Wetsch Wolfgang A, Schroeder Daniel C, Finke Simon-Richard, Sander David, Ecker Hannes, Böttiger Bernd W, Herff Holger
University of Cologne, Faculty of Medicine; University Hospital of Cologne, Department of Anesthesiology and Postoperative Intensive Care Medicine, Cologne, Germany.
University of Cologne, Faculty of Medicine; University Hospital of Cologne, Department of Anesthesiology and Postoperative Intensive Care Medicine, Cologne; Department of Anesthesiology and Intensive Care, German Armed Forces Central Hospital of Koblenz, Koblenz, Germany.
Med Gas Res. 2022 Jan-Mar;12(1):28-31. doi: 10.4103/2045-9912.323536.
Oxygen application and apneic oxygenation may reduce the risk of hypoxemia due to apnea during awake fiberoptic intubation or failed endotracheal intubation. High flow devices are recommended, but their effect compared to moderate deep oropharyngeal oxygen application is unknown. Designed as an experimental manikin trial, we made a comparison between oxygen application via nasal prongs at 10 L/min (control group), applying oxygen via oropharyngeal oxygenation device (at 10 L/min), oxygen application via high flow nasal oxygen with 20 L/min and 90% oxygen (20 L/90% group), oxygen application via high flow nasal oxygen with 60 L/min and 45% oxygen (60 L/45% group), and oxygen application via sealed face mask with a special adapter to allow for fiberoptic entering of the airway. We preoxygenated the lung of a manikin and measured the decrease in oxygen level during the following 20 minutes for each way of oxygen application. Oxygen levels fell from 97 ± 1% at baseline to 75 ± 1% in control group, and to 86 ± 1% in oropharyngeal oxygenation device group. In the high flow nasal oxygen group, oxygen level dropped to 72 ± 1% in the 20 L/90% group and to 44 ± 1% in the 60 L/45% group. Oxygen level remained at 98 ± 0% in the face mask group. In conclusion, in this manikin simulation study of apneic oxygenation, oxygen insufflation using a sealed face mask kept oxygen levels in the test lung at 98% over 20 minutes, oral oxygenation device led to oxygen levels at 86%, whereas all other methods resulted in the decrease of oxygen levels below 75%.
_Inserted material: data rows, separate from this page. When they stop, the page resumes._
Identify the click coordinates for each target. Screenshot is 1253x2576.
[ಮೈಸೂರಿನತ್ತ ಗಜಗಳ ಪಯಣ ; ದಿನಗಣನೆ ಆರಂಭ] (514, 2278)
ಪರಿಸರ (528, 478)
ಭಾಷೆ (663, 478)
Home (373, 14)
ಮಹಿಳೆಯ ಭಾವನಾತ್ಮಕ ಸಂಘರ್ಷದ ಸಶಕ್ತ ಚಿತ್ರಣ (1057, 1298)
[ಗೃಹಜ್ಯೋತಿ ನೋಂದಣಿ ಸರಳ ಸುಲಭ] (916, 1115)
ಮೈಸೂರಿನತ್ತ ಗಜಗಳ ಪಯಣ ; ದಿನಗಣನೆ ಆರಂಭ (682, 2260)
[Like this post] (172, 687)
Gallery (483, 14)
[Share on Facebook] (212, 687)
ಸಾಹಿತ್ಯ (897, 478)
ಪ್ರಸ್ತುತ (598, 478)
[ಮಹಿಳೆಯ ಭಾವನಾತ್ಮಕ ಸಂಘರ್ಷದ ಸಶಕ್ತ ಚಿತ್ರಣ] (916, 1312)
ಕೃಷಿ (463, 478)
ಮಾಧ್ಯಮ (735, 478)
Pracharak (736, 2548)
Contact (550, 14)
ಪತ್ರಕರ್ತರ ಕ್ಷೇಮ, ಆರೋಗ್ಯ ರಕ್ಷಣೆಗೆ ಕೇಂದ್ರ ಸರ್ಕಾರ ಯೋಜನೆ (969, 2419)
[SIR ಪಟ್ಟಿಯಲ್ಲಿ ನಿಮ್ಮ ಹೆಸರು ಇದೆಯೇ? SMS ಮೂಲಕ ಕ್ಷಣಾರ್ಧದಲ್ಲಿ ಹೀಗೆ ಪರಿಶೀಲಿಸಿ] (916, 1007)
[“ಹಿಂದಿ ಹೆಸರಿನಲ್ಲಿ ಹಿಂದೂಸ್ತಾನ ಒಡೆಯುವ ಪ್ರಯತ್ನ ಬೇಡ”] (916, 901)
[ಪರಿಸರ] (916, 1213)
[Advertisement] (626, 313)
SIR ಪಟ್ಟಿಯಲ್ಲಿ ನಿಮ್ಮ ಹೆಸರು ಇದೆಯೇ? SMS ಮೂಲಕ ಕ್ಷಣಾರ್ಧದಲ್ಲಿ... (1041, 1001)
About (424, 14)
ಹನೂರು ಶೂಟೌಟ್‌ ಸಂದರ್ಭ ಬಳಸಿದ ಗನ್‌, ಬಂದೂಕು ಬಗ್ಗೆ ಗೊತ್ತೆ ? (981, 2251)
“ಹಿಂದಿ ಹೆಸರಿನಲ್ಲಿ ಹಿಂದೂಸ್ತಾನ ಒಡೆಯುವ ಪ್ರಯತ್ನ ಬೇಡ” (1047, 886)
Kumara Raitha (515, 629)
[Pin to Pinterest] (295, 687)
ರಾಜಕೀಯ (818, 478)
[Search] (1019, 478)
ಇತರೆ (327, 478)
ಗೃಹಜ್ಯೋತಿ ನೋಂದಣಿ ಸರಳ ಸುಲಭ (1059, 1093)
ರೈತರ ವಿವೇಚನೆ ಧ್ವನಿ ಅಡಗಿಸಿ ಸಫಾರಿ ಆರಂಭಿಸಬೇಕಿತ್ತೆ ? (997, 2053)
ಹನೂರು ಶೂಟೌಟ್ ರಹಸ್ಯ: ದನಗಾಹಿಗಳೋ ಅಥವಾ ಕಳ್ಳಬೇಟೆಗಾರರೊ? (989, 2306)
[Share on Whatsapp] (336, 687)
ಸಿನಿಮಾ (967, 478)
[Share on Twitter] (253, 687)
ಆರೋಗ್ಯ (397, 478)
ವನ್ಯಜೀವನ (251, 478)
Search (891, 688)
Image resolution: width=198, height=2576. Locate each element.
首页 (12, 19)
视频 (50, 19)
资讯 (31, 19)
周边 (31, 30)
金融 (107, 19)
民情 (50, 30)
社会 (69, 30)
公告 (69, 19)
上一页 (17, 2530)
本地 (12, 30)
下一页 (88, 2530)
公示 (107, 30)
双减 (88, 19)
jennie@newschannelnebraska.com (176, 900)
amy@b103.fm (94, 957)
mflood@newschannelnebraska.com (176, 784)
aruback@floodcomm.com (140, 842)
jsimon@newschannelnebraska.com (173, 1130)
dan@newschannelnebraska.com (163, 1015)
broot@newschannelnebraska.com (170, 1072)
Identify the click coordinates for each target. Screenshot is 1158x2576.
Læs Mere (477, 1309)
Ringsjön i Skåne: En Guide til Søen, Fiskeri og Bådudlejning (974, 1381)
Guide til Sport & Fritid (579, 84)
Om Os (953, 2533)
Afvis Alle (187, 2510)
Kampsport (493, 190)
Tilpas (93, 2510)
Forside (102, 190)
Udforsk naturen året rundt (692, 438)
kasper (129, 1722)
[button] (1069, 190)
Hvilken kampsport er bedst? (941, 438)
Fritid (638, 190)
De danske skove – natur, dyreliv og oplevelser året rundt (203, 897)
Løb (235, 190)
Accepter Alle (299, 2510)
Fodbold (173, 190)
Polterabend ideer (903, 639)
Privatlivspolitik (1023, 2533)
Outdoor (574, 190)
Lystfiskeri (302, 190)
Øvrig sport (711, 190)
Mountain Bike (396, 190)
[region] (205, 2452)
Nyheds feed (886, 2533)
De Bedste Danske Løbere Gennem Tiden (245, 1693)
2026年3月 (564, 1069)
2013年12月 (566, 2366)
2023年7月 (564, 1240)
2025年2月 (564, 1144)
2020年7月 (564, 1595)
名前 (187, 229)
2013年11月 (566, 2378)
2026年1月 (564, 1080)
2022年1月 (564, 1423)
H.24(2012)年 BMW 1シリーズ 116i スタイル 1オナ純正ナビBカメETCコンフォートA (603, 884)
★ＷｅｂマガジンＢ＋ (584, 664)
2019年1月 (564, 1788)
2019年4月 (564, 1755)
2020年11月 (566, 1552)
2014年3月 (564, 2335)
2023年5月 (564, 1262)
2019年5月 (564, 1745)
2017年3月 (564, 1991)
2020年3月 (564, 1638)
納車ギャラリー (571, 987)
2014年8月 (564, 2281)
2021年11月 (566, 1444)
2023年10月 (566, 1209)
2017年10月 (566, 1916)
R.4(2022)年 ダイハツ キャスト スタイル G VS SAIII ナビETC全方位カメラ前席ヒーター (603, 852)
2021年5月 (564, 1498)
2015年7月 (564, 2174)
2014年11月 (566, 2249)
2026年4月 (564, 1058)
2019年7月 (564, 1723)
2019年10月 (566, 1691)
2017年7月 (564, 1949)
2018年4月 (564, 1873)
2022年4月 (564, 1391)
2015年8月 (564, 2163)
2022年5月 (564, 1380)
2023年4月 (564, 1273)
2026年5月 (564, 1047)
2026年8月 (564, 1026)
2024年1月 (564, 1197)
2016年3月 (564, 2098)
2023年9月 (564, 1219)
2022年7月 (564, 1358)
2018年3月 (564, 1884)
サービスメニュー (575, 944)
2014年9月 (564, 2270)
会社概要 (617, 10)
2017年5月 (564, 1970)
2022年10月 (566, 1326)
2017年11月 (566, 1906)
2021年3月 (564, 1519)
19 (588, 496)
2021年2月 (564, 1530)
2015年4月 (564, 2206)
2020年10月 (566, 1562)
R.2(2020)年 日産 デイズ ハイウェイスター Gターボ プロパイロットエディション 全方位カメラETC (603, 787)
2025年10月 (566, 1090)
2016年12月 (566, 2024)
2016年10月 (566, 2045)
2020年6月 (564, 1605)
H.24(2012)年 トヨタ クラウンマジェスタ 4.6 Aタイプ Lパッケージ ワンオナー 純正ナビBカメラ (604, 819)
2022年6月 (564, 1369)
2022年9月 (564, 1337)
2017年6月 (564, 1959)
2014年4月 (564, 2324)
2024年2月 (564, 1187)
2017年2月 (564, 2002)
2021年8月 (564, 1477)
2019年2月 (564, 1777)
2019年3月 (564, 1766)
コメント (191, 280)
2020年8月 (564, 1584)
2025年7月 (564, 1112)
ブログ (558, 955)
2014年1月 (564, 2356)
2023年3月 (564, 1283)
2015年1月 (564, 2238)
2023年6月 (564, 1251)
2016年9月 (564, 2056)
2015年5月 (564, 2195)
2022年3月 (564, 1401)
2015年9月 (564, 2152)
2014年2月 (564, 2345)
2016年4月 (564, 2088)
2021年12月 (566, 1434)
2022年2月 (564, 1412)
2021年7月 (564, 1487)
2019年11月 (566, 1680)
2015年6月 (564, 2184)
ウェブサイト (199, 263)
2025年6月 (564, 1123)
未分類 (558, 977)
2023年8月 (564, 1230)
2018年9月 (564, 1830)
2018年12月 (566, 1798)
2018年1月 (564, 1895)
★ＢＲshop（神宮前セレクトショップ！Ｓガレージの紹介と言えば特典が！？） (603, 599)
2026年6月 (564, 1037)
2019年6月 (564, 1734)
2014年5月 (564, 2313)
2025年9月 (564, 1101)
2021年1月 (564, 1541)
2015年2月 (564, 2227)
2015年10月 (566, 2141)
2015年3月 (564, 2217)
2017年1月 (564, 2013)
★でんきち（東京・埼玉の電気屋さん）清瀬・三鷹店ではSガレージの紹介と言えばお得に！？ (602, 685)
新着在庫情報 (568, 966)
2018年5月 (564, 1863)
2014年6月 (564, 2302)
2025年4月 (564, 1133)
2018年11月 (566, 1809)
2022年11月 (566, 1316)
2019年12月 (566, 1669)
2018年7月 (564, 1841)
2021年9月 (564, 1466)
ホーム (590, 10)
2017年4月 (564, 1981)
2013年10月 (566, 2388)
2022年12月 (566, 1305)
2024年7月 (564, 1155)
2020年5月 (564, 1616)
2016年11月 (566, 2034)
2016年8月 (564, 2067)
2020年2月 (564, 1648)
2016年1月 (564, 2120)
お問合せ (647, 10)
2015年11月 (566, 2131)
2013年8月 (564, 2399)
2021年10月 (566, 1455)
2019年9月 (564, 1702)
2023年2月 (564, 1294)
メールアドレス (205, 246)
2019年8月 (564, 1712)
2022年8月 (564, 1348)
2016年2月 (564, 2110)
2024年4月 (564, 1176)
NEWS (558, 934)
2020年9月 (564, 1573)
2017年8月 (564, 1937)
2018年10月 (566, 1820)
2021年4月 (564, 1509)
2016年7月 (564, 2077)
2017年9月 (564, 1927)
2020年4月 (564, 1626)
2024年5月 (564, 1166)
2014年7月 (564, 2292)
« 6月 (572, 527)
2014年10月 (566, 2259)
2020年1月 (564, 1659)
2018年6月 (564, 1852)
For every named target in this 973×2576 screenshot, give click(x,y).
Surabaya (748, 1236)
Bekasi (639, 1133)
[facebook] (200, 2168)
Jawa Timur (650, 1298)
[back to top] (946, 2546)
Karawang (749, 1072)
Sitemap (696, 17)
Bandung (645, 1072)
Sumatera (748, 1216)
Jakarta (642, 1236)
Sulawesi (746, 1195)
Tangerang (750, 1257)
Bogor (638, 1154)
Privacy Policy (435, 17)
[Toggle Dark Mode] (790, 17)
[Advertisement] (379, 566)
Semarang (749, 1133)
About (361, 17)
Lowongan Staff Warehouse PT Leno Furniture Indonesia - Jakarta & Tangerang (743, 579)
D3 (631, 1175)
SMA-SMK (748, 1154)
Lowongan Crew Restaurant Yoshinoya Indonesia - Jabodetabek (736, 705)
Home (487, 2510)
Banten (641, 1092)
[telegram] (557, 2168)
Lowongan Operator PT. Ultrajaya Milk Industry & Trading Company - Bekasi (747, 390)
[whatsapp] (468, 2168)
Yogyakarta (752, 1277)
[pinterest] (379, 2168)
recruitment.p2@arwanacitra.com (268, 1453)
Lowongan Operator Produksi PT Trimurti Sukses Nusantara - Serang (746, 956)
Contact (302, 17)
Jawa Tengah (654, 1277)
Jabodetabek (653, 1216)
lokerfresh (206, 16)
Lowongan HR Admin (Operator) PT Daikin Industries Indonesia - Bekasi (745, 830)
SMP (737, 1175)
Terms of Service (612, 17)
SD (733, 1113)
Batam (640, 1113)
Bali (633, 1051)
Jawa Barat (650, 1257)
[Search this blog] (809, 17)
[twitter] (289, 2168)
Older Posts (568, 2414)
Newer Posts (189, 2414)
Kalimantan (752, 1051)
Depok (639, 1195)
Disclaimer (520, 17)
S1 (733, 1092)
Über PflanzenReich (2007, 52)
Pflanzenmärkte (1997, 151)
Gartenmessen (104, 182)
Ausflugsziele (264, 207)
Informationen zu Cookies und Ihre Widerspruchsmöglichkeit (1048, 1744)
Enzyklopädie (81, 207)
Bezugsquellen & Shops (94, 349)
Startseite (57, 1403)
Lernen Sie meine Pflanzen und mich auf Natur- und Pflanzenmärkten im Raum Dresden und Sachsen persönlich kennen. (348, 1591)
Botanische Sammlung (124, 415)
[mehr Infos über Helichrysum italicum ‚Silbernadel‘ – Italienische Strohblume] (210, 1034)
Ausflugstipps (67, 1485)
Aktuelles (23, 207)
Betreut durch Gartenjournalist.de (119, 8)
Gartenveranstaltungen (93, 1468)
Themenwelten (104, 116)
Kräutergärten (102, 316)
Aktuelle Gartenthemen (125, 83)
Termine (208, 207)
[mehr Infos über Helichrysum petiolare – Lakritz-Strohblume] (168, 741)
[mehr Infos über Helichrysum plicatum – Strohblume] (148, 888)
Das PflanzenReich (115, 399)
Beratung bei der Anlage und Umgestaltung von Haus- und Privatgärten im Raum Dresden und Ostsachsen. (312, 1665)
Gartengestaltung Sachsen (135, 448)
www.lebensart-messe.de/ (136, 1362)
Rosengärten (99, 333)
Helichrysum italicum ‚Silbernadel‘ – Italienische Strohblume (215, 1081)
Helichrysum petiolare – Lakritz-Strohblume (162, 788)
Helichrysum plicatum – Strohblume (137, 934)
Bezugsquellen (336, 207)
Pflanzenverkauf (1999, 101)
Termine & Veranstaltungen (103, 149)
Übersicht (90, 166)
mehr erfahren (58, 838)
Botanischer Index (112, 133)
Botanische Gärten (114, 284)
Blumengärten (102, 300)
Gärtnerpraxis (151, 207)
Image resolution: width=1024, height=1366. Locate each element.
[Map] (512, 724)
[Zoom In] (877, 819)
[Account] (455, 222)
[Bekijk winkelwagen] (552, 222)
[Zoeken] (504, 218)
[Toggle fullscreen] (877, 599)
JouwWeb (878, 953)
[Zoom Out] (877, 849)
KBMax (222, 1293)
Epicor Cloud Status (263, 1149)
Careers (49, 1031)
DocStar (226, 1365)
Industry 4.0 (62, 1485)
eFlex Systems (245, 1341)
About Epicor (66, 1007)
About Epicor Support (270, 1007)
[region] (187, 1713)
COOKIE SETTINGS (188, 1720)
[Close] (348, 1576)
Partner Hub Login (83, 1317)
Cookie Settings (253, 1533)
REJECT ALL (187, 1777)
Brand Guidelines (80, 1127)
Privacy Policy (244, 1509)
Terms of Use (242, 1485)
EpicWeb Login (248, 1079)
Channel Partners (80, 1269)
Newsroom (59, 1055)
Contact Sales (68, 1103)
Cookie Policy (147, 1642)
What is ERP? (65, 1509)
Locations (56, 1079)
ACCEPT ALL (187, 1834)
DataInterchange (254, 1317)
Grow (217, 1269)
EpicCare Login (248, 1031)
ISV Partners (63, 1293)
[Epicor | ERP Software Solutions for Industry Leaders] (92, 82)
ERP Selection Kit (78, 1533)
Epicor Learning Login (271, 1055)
吸氧和无呼吸氧合可降低清醒纤维支气管镜插管或气管插管失败期间因呼吸暂停导致的低氧血症风险。推荐使用高流量设备,但与适度深度口咽给氧相比,其效果尚不清楚。作为一项实验性人体模型试验,我们比较了以下几种给氧方式:通过鼻导管以10 L/分钟的流量给氧(对照组)、通过口咽给氧装置以10 L/分钟的流量给氧、通过高流量鼻导管以20 L/分钟和90%氧气的流量给氧(20 L/90%组)、通过高流量鼻导管以60 L/分钟和45%氧气的流量给氧(60 L/45%组)以及通过带有特殊适配器的密封面罩给氧,该适配器可使纤维支气管镜进入气道。我们对人体模型的肺部进行预充氧,并测量了每种给氧方式在接下来20分钟内的氧含量下降情况。对照组的氧含量从基线时的97±1%降至75±1%,口咽给氧装置组降至86±1%。在高流量鼻导管给氧组中,20 L/90%组的氧含量降至72±1%,60 L/45%组降至44±1%。面罩组的氧含量保持在98±0%。总之,在这项关于无呼吸氧合的人体模型模拟研究中,使用密封面罩吹入氧气可使测试肺的氧含量在20分钟内保持在98%,口咽给氧装置使氧含量达到86%,而所有其他方法均导致氧含量降至75%以下。